ALGUNS TÓPICOS DE LEITURA DE “O ALIENISTA” DE MACHADO DE ASSIS

João Ferreira
Junho de 2009

Antes de ser integrado na coletânea Papéis avulsos, O Alienista havia sido publicado no jornal A Estação entre 1881 e 1882. O livro encaixa nos códigos da nova estética inaugurada por Machado em 1881 com “Memórias póstumas de Brás Cubas”.
I – O gênero
A crítica procura frequentemente inscrever esta narrativa dentro de um gênero literário. Discute se se trata de um conto, de uma novela, de um relato ficcional, de uma crônica, ou apenas de uma narrativa.

Embora o gênero não seja uma questão essencial que ponha em causa a importância do livro, a verdade é que na coletânea de Papéis avulsos onde foi incluído, O alienista aparece com o rótulo de conto. Por este motivo há autores que continuam chamando-lhe conto, respeitando a classificação de Papéis avulsos. Por outro lado, alguns autores entendem que O alienista, não é bem o tipo acabado de uma short story para ser considerado um conto tout court, sem mais. Não é normal um conto ser dividido em capítulos. E O Alienista está dividido em 12 capítulos. Seria mais natural talvez tratá-lo ou como uma pequena novela, pela técnica narrativa aplicada, pelos detalhes da trama, pela quantidade de personagens, e pela divisão em capítulos que o autor utiliza, embora a trama amorosa não tenha a necessária profundidade nem seja muito convincente a qualidade novelística específica. O amor e a relação amorosa não são o destaque do livro. Por isso, se é novela, não é novela nada exemplar.
Existem ainda as hipóteses de termos aqui simplesmente uma crônica ou uma narrativa como parece sugerir o próprio autor: “O desfecho deste episódio da crônica itaguaiense é de tal ordem e tão inesperado que merecia nada menos de dez capítulos de exposição, mas contentamo-nos com um, que será o remate da narrativa e um dos mais belos exemplos de convicção científica e abnegação humana” (IB.58).
Ponderados os vários ângulos da questão, achamos que classificá-la simplesmente como narrativa seria um meio termo ou até um rótulo natural, que garante uma etiqueta sem forçar. A opção por um gênero mais amplo como é o gênero da narrativa ajudaria a rematar o debate com sucesso.

2- Enredo

Em resumo, o enredo apresenta a história de um psiquiatra ou alienista que se forma nas universidades europeias de Coimbra e Pádua e que, depois de formado, resolve voltar para o Brasil a fim de exercer a função de alienista (leia-se psiquiatra) numa cidadezinha do interior no Estado do Rio de Janeiro.
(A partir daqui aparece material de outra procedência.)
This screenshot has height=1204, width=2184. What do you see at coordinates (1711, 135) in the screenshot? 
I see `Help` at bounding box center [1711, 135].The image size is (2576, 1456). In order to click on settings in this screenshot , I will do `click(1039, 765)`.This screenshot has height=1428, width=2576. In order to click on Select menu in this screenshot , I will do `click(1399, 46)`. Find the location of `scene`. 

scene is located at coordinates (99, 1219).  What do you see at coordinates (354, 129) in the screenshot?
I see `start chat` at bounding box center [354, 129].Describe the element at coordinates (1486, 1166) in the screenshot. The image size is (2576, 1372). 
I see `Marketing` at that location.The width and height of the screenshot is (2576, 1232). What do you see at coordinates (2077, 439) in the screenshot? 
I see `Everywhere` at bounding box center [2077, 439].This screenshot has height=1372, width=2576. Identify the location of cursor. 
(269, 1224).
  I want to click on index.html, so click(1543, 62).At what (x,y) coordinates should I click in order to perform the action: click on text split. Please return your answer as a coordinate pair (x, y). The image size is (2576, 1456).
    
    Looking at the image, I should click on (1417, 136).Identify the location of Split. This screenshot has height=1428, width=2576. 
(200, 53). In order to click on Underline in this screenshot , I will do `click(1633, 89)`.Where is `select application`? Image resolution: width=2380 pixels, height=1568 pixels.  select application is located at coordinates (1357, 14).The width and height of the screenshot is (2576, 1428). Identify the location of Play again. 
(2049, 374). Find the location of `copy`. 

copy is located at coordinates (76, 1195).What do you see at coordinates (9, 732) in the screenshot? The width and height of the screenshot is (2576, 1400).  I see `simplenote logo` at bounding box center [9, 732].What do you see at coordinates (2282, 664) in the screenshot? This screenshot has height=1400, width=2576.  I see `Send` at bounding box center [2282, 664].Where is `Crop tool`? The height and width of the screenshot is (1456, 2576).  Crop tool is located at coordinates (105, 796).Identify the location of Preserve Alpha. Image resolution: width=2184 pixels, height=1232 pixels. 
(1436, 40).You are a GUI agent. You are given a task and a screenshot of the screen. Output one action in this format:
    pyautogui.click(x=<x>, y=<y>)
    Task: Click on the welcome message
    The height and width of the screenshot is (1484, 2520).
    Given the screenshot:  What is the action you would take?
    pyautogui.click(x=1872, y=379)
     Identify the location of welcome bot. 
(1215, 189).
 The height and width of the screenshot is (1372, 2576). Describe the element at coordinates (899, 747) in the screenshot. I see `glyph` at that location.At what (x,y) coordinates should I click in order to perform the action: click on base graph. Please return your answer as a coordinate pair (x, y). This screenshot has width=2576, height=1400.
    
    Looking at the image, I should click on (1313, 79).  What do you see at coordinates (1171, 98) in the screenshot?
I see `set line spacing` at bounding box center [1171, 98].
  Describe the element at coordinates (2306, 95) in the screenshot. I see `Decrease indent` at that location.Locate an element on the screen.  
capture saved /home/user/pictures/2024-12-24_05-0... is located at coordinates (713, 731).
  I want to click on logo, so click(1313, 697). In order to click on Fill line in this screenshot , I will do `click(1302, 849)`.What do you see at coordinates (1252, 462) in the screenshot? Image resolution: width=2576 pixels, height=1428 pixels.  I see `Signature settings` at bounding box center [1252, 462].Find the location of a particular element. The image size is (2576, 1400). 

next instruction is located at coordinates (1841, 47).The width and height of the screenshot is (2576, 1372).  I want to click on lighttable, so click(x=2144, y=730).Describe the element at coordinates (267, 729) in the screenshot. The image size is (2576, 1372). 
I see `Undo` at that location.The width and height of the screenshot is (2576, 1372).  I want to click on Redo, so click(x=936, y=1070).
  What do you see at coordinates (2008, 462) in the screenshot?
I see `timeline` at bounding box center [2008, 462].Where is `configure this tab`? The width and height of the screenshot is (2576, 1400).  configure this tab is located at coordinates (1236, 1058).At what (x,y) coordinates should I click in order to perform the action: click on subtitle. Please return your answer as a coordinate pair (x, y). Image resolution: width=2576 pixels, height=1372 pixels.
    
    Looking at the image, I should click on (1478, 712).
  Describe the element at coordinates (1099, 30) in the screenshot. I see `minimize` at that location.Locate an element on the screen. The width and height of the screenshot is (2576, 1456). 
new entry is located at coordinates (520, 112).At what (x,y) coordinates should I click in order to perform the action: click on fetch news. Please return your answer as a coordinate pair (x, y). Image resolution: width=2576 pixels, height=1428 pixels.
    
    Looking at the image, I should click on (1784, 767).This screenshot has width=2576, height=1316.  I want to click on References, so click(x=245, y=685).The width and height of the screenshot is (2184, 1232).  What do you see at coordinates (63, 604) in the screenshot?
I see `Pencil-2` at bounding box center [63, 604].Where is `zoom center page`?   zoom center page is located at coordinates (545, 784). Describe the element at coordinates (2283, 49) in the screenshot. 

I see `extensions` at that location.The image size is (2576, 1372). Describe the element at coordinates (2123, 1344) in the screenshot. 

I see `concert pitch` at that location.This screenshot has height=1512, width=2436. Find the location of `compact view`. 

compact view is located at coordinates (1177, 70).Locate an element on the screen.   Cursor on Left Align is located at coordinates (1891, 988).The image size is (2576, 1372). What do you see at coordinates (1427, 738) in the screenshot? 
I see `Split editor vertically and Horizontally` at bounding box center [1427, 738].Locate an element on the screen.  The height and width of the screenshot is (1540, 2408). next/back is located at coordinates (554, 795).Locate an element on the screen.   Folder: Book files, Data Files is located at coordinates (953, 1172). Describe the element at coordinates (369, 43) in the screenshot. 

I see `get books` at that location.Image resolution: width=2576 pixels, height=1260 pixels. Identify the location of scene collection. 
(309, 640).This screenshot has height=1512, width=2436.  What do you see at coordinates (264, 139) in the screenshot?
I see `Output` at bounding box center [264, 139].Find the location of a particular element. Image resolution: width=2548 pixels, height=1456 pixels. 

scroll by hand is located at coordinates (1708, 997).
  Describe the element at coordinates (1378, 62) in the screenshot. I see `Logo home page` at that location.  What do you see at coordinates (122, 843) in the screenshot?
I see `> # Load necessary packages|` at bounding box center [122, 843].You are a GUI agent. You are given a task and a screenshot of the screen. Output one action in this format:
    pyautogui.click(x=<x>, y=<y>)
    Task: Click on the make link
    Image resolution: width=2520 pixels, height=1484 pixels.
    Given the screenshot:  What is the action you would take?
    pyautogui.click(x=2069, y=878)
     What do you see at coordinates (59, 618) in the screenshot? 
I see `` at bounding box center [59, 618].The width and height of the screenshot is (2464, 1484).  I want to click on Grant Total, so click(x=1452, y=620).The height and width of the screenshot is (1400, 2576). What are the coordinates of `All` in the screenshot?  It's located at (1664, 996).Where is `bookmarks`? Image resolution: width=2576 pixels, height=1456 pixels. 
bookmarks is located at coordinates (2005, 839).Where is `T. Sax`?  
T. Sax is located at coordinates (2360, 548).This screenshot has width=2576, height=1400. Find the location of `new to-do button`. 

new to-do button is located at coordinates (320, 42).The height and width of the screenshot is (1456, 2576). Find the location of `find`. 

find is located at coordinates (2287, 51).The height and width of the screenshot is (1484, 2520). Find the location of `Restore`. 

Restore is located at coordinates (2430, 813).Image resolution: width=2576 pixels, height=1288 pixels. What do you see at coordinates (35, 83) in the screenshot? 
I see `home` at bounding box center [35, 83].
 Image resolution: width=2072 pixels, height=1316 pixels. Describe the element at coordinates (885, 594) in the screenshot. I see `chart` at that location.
A cidadezinha ou vila, como se dizia na época- século XVIII-, chamava-se Itaguaí.
Chamava-se Simão Bacamarte. Chegou com uma vontade incontida de trabalhar e criou um projeto especial para estudar e pesquisar a loucura:
“As crônicas da vila de Itaguaí dizem que em tempos remotos vivera ali um certo médico, o Dr. Simão Bacamarte, filho da nobreza da terra e o maior dos médicos do Brasil, de Portugal e das Espanhas. Estudara em Coimbra e Pádua. Aos trinta e quatro anos regressou ao Brasil, não podendo el-rei alcançar dele que ficasse em Coimbra, regendo a universidade, ou em Lisboa, expedindo os negócios da monarquia. (Cap.I)


3- Personagens

A análsie do comportamento dos personagens ajuda a compreender o modo como é desenvolvida a história de O alienista. Torna-se por isso conveniente saber quais são e a que ponto nos levam os personagens da narrativa. O destaque principal vai para o protagonista que é Simão Bacamarte, em torno do qual gira toda ação. Vamos supô-lo um reizinho entronizado tendo na mão como cetro a “pesquisa científica sobre a loucura”. Na cabeça dele há apenas um objetivo: levar avante um projeto científico voltado para o estudo do recanto psíquico onde residem as patologias cerebrais. É um projeto rígido movido por sua “volúpia científica”, que lhe deverá proporcionar a descoberta da teoria verdadeira da loucura e o estabelecimento do reino da razão em Itaguaí com o intuito final de “chegar à última verdade”.
Além de Simão há outros personagens importantes que compõem a galáxia do alienista: D. Evarista, esposa de Simão, que não lhe deu descendência, que chegou a ser internada na casa Verde por “causa do furor das sedas” - uma alusão à tendência profundamente feminina de pensar em vestir bem e escolher detidamente novas roupas. Ao lado de Simão, médico, aparece Crispim, que era o boticário da vila, um tipo que se firma associado à figura de Simão, seu confidente, e, no fim de contas, escravo da opinião de Simão. Entre os mais citados personagens da obra de Machado está o vigário Lopes que representa a influência e força da Igreja para todos os assuntos que exigem um equilíbrio social. Com grande destaque político-social aparece a singular figura do barbeiro Porfírio que simboliza a liderança revolucionária de Itaguaí frente aos abusos absolutistas do alienista Simão. Porfírio lidera a rebelião e o motim nas ruas quando a população estava aterrorizada com as internações arbitrárias de Simão. Escondendo inicialmente largas ambições políticas, Porfírio serve-se do descontentamento popular , vai para as ruas, forma um grupo (“o grupo dos canjicas”) e reivindica o poder. Entra na sala de vereança da câmara de Itaguaí e toma o governo da câmara, como símbolo da vontade popular, invocando a autoridade de Sua majestade. Há arruaças, mortos, feridos, gritos de “abaixo o tirano, abaixo a casa verde”, num estilo clássico de reivindicação revolucionária. Há outros personagens menores, como João de Pina que passa a chefiar a insurreição quando Porfírio é recolhido à Casa Verde mercê de um contragolpe desferido na contramão pelo alienista Simão. Mas há outros: o Costa, o Martim Brito, que proferiu o discurso dirigido a D. Evarista no jantar que comemorou seu retorno do Rio de Janeiro, e outros. Há também personagens coletivos: os vereadores, o conselho de amigos de Simão que confirmou a loucura de Simão, e os canjicas. Como personagens secundários aparece a mulher de Crispim, o vereador Galvão, o albardeiro Mateus, dono da casa mais bonita de Itaguaí e vários loucos individualizados na narrativa.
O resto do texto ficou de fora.